There are many, many occasions where several cocktails have helped to walk that fine line between sanity and its half-baked one-foot-in-the–asylum cousin, insanity.

And whilst we’re on the subject, I have to speak to my ever-lovin’ IV Clinton Kelly,


if he’s around here somewhere….(God, I love this photo of him....where is he, anyway?)

Clinton: “What’s new pussycat?”

Kathryn: “CLINTON! Hello, baybee! You know the way I’m on a quest for the perfect Cloudy back-up…ya know, in case some voracious plague-like mold infects the entire New Zealand coastline vineyards… leaving the rest of the world void of any and all Cloudy, et al?”

C: “I’m ashamed to admit this, but I have been privy to this rant on several occasions and although somewhat paranoid in nature, in the event of a Cloudy shortage I know where I’m looking for supplies. Although, the ‘et al’ is a new twist…”

K: “Whatever. That is SO not my point. That guy from the wine cellar down the street? You know…the guy who gave me his home number on the back of his card and said to ‘call anytime…anytime at all’…just let him know and he’ll freakin’ open the store if need be….that guy?? He recommended this wine from France…it’s called “Domaine Du Tariquet famille Grassa Sauvignon Vin De Pays Des Cotes De Gascogne”, which I think roughly translates to “Here lies a little plot of grassy land where our family planted a bunch of grapes, as we firmly believe you’ll pay through the nose because we are French and therefore are superior to you Americans, you New Zealanders and anyone who believes that ‘Dieu’ is French for ‘dear’. And by the way, it's the same plot of land where we buried that pet hedgehog from 1993, which may account for that unique, musky flavor you cannot identify.”
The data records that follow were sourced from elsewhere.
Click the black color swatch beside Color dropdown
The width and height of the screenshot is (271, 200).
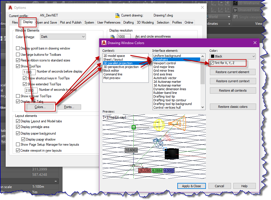pos(213,56)
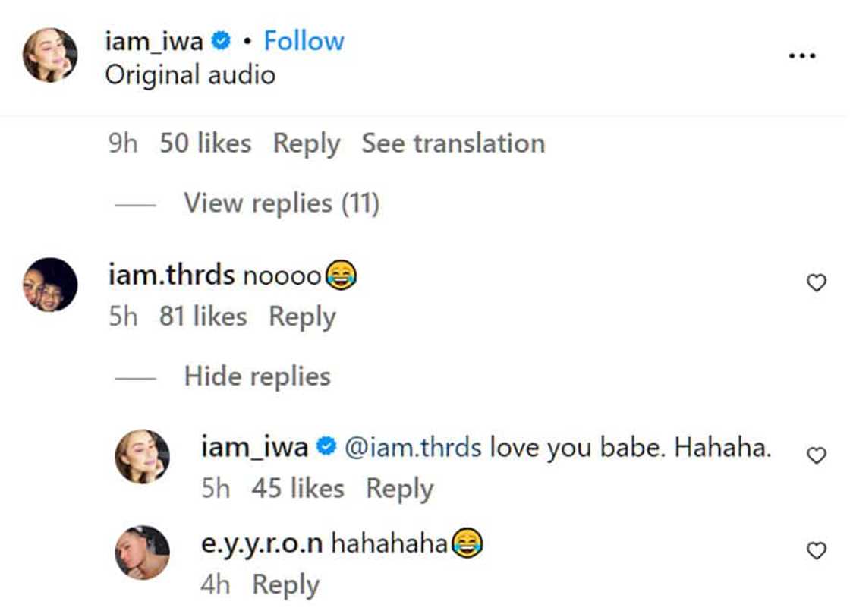Image resolution: width=850 pixels, height=611 pixels.
Task: Click iam_iwa avatar in the reply
Action: [142, 456]
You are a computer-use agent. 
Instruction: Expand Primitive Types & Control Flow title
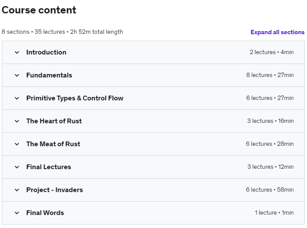point(74,98)
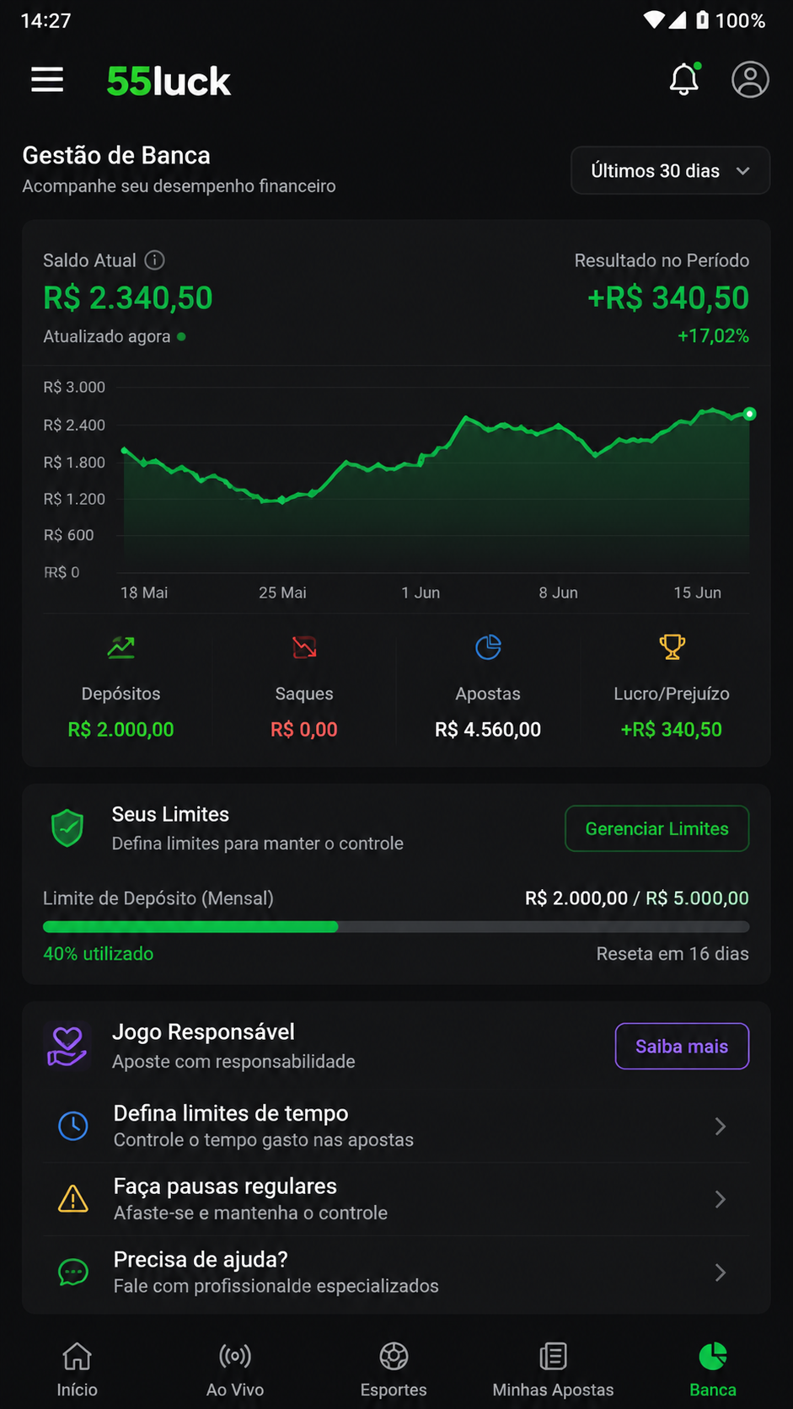Tap the Saques icon
This screenshot has height=1409, width=793.
(x=304, y=647)
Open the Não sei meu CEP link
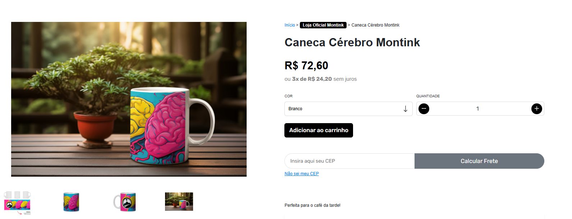This screenshot has width=572, height=219. coord(302,174)
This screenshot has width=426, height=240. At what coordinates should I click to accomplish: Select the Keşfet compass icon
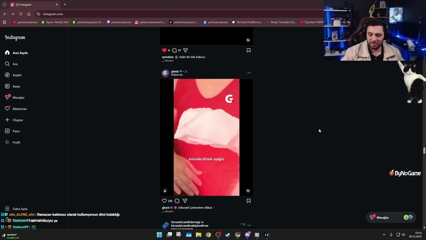7,75
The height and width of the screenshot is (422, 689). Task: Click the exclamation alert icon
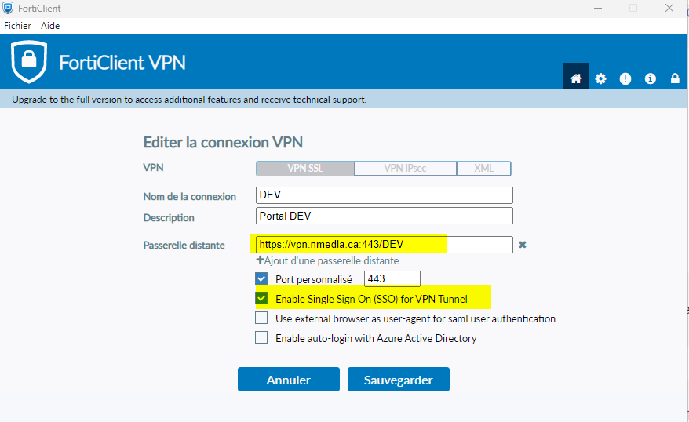[625, 78]
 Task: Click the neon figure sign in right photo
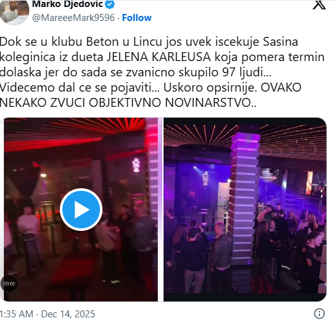tap(206, 179)
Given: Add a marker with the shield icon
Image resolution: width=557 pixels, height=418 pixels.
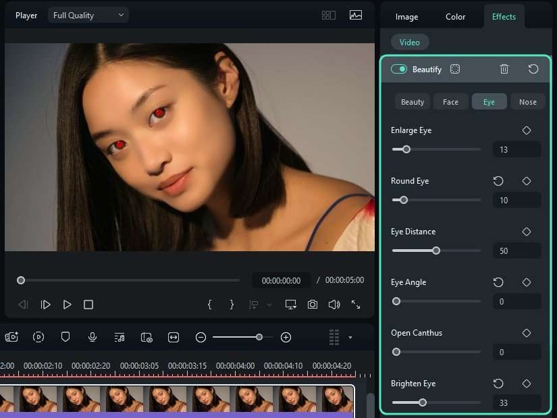Looking at the screenshot, I should click(x=65, y=337).
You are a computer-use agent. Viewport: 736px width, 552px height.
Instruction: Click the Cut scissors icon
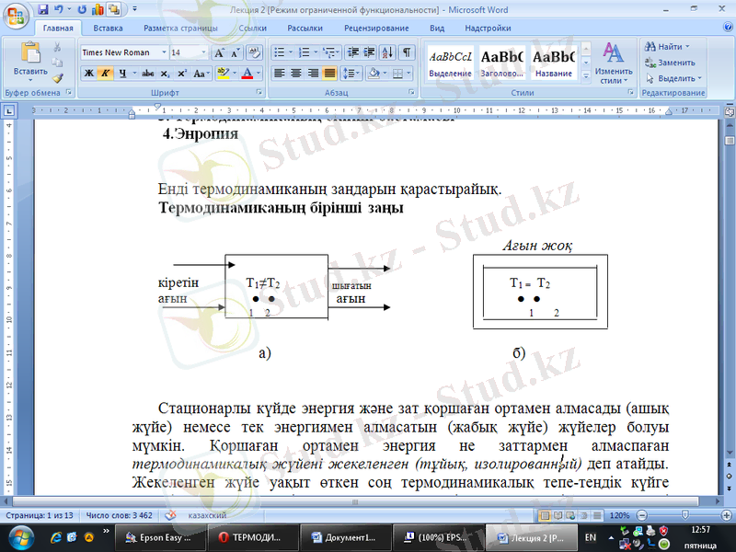coord(58,49)
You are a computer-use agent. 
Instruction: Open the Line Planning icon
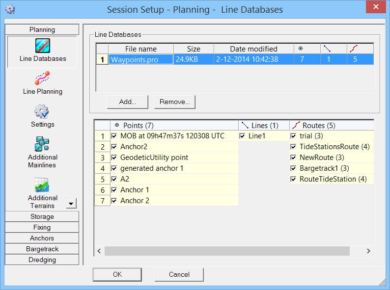(43, 79)
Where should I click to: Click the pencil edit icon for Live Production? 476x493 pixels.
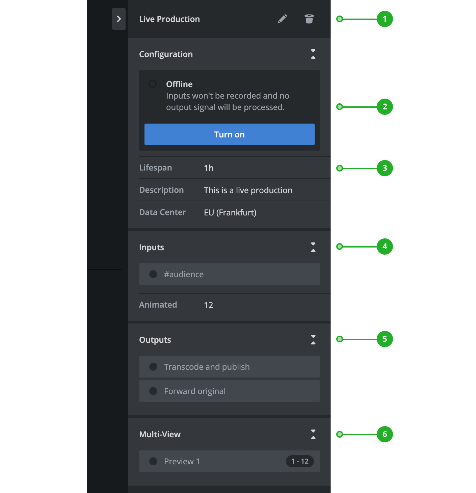coord(282,19)
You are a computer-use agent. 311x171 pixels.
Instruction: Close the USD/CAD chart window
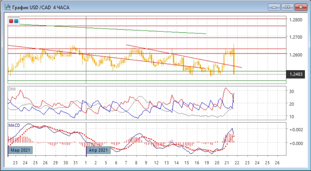click(300, 7)
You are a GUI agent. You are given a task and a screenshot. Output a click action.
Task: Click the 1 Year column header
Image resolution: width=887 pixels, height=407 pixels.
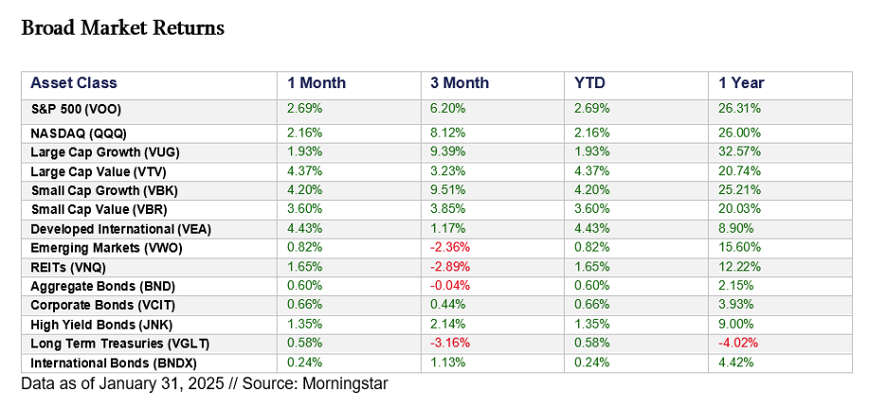pos(741,83)
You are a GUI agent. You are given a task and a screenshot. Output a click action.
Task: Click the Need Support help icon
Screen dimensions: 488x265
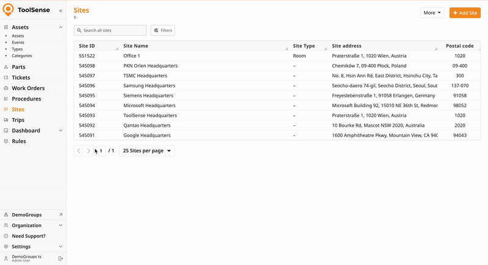coord(6,236)
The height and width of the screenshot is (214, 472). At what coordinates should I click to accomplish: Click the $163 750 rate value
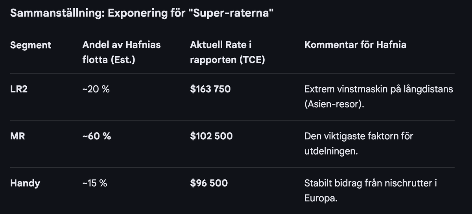pos(210,89)
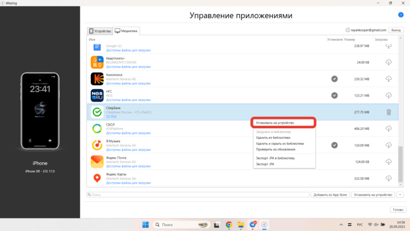
Task: Click the Я.Музыка app icon
Action: point(97,145)
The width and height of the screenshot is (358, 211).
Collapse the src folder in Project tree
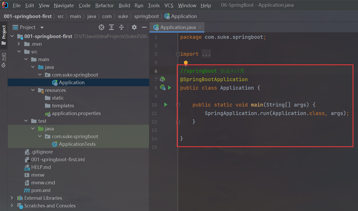tap(19, 52)
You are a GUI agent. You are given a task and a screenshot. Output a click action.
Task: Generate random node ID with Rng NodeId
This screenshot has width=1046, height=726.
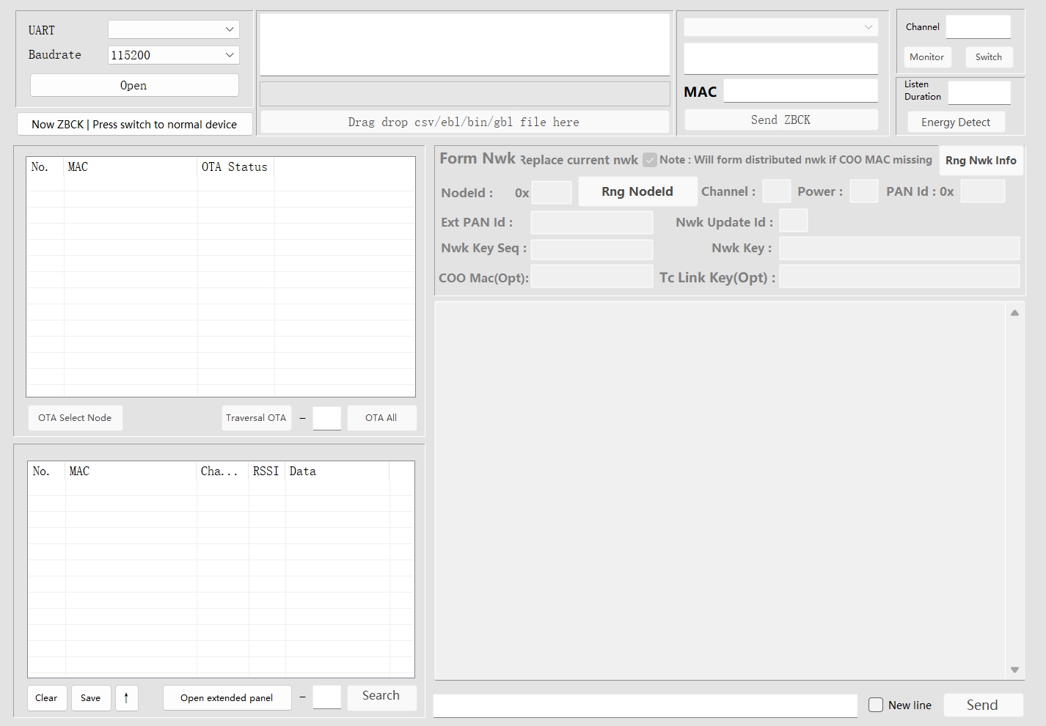click(x=637, y=191)
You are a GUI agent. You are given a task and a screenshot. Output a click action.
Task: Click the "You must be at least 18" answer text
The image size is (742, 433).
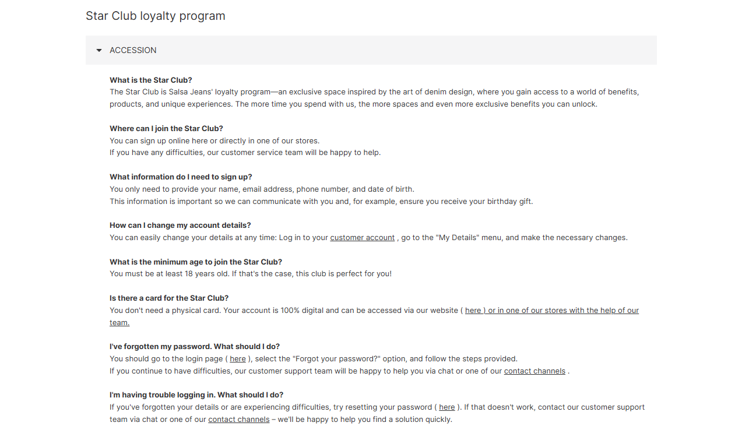click(x=251, y=274)
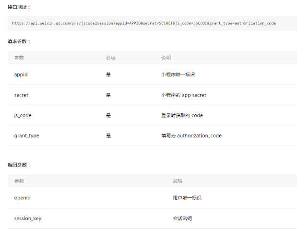Viewport: 297px width, 233px height.
Task: Click the 登录时获取的 code description
Action: (x=182, y=115)
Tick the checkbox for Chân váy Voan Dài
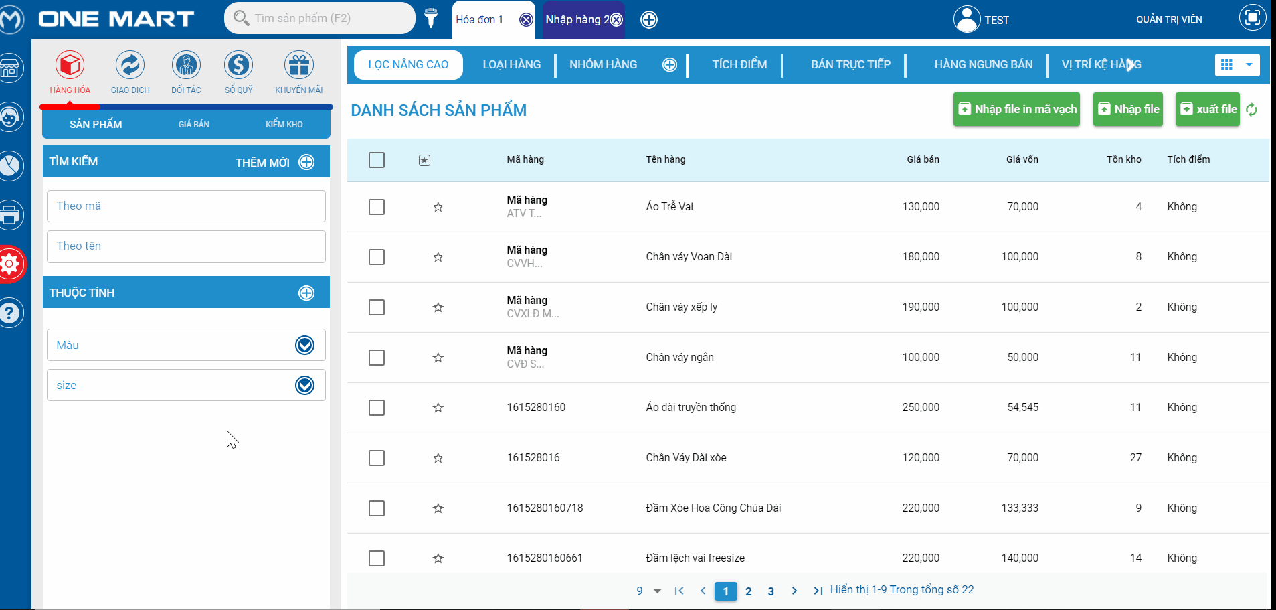Viewport: 1276px width, 610px height. (x=377, y=257)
C: (Deadpan twinkly-blue-eyed stare)“Am I to assume that you're coming up on a point sometime in the foreseeable future? I was right in the middle of my second spiced apple cider and a cutthroat game of 'Scene It, Poltergeist Revisited' when you called.”

K: “Huh. So, just another Sunday night, eh? 'DON'T TOUCH MY BABY!'"

C: (Hands on hips) "Uh-huh. Your point?"

K: "FINE. Ew. Ack. Gag me with a spoon. What was he thinking, recommending this wine? I’ll bet he hasn’t even tasted Cloudy….and here I’m taking comparison advice from this guy. Remind me to boycott…seriously. It’s not even remotely similar. It’s like regular versus decaf…or Coke versus Pepsi…or King Crab versus that lump fish-substitute stuff they sell at BJ’s…”

C: “Okay…now you’re just grossing me out. I love you, kiddo…but it's time to make your point. You’re at 700 on count…tick, tock…”

K: “Awww! I love you, too! How sweet are you? Gagging right alongside me…worrying about my word count….but I know you're just wanting to get back to the bodies in the pool. You are so transparent. Did I mention that this wine had the audacity to have an actual cork? And there was no familiar cat-pee smell, either. Just some aroma that smelled like a cross between carrot juice and Metro’s dog food.”

C: “I’m going to throw up now.”

K: “Hang on…I’ll be right there.” (Mental note: buy more Cloudy.)

(Heard in the distance: "Clinton! DO NOT GO INTO THE LIGHT!"

Anonymous said...

Hey everybody, Kathryn cooked!!!!!!!!!